Un tempo si chiamava Edizione Straordinaria, e arrivava con la voce degli strilloni, ragazzi dall’ugola d’acciaio. Oggi la notizia cavalca le Agenzie, il Web, e i canali radiofonici con l’immediatezza di un interruttore. E quando ha connotati scandalosi, l’accesso è privilegiato.

Negli anni Cinquanta si promuovevano litanie sul perfetto democratico, unico aggettivo per assicurare la qualità del prodotto. Magistrato, giornalista, psicologo, sindaco, architetto, segretario di partito: tutti all’insegna della tolleranza, dell’apertura, mentre la gente cercava quelli onesti e competenti. Se Lenin annunciava l’uomo nuovo, l’impressione è che l’esercizio non sia riuscito. Lo dice la storia, e lo rimarca la Lista Anemone: lunga, curiosa, eccessiva.

Case, massaggiatrici private, libero accesso alla perfetta democrazia dei poteri sul popolo, sovrastato dai privilegi di chi non fatica a superare la terza settimana. È un album di figurine che ridisegna il voyeurismo privato con la componente emotiva della rabbia pubblica. “Lo stato dello Stato”, da noi, è grottesco, e serve colpire al cuore la corruzione, punire chi sbaglia. Belle parole fino a ieri, perché il governo sembra aver deciso la svolta epocale. Mai più onorevoli disonori. Il termine stesso designa un simbolo in carne ed ossa di lindore, pulizia, specchiata condotta interiore/esteriore. Chi serve la Res Publica non deve esserne padrone, ma referente, commesso, latore di un compito serio e irreprensibile. Ossia onorato dell’investitura. Nessuno escluso.

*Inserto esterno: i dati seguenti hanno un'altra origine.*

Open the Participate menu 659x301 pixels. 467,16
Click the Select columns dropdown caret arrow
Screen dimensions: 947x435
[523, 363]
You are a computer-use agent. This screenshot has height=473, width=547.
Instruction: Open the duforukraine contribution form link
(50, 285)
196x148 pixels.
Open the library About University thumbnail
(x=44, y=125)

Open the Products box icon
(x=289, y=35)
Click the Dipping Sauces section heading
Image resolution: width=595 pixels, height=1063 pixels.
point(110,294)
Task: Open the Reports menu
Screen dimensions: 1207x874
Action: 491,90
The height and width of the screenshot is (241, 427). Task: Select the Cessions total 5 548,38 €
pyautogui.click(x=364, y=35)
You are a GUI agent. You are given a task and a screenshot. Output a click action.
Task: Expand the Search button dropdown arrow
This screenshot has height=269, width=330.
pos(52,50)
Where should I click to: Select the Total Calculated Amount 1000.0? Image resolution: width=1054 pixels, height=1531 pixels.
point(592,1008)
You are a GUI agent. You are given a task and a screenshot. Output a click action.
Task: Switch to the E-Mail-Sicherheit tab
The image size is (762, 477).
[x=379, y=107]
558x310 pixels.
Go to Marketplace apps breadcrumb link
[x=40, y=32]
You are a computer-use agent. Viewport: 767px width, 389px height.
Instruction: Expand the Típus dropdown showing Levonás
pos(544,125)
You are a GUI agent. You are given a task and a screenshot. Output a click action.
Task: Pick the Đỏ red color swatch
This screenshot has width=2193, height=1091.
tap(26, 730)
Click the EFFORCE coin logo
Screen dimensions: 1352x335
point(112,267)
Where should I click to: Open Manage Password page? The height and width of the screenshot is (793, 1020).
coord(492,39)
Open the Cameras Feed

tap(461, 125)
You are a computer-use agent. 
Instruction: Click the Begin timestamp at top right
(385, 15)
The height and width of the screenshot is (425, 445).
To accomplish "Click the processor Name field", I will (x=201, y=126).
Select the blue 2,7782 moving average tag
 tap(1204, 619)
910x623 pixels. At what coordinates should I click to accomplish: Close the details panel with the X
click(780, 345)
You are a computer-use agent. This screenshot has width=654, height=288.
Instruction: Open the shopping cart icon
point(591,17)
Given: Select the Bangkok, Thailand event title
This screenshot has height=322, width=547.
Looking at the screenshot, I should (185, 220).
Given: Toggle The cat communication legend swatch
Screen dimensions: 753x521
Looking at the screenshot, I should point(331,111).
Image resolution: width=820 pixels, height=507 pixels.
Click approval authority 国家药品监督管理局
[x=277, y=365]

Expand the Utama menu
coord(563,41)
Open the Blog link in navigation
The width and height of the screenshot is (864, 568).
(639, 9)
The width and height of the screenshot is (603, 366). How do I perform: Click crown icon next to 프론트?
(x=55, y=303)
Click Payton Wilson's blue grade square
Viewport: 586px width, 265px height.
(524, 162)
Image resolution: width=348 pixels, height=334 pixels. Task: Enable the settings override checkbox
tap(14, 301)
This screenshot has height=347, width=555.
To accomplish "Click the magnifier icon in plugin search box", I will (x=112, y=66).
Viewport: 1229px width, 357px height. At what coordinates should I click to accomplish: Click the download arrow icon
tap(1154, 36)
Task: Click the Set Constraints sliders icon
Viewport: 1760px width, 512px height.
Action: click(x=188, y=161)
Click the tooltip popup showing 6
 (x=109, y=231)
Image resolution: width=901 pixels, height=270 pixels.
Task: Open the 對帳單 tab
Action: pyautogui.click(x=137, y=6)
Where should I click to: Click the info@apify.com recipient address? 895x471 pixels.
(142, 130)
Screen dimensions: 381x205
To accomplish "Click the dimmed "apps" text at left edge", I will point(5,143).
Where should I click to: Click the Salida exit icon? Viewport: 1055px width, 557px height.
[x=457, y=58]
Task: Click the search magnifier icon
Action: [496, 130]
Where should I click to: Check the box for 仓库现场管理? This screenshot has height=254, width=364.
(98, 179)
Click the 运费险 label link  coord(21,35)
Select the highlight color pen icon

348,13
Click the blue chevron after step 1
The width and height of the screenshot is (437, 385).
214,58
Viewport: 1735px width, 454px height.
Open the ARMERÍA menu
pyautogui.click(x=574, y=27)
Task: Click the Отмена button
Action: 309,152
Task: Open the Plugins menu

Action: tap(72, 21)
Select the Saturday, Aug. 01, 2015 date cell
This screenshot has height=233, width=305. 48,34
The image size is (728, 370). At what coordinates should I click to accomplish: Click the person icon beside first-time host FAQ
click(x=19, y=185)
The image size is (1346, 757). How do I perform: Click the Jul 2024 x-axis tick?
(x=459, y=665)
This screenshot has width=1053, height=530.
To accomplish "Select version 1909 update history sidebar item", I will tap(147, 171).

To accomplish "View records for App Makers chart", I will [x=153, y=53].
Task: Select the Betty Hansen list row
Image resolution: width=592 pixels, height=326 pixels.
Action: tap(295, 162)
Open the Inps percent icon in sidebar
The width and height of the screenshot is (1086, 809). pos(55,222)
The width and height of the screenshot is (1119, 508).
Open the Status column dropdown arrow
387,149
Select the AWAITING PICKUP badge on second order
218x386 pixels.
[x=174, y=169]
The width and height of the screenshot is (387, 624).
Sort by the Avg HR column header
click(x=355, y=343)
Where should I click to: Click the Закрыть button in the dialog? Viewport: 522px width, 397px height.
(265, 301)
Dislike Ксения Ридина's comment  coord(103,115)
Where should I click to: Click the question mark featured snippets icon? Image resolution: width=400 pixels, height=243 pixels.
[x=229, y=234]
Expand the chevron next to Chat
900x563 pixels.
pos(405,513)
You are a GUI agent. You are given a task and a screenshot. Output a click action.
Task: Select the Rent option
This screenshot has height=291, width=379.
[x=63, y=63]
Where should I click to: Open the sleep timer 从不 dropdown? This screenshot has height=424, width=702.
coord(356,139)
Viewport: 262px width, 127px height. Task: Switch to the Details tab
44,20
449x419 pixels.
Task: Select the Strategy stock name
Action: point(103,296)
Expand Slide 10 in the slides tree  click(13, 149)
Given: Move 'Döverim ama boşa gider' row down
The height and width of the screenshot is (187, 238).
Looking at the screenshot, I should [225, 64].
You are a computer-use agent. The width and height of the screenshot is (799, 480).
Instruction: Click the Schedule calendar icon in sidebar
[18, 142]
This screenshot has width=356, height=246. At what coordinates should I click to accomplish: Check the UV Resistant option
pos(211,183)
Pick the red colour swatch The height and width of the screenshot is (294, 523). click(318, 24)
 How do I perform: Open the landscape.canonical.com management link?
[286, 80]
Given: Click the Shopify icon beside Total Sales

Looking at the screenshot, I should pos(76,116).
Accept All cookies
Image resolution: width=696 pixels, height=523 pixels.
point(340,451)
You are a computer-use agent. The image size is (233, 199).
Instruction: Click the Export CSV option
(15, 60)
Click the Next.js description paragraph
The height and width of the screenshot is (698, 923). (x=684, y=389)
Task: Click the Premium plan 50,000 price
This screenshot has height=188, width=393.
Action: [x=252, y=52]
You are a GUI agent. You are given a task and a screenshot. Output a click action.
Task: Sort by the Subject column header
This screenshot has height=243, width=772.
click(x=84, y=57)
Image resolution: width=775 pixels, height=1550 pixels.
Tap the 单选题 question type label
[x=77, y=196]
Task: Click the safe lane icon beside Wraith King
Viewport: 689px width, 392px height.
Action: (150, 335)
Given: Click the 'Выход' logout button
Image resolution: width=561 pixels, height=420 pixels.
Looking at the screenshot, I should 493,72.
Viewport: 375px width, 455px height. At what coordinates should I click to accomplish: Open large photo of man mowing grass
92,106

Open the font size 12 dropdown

Siano perciò avviati i grandi lavori promessi dal Presidente del Consiglio, e che il Governo provveda a diffondere i nomi dei responsabili, epurando una volta per tutte il Parlamento dalle mele marce. Di nuovi, vecchissimi scandali, tra cui ruberie, donne-tangente, affitti e mutui-farsa, non ne abbiamo davvero bisogno. Se le parole prendono forma concreta, c’è spazio per l’ottimismo. Stare sull’orlo del precipizio e non cadere è la prova che superiamo da anni; ora serve una sterzata decisa, perché rimettere i propri peccati con parabole consuete è una mera esibizione da cabaret, destinata a un oblio troppo consueto. Farlo, invece, in modo severo e radicale, dichiara l’intenzione di riparare uno strumento di guida cronicamente guasto.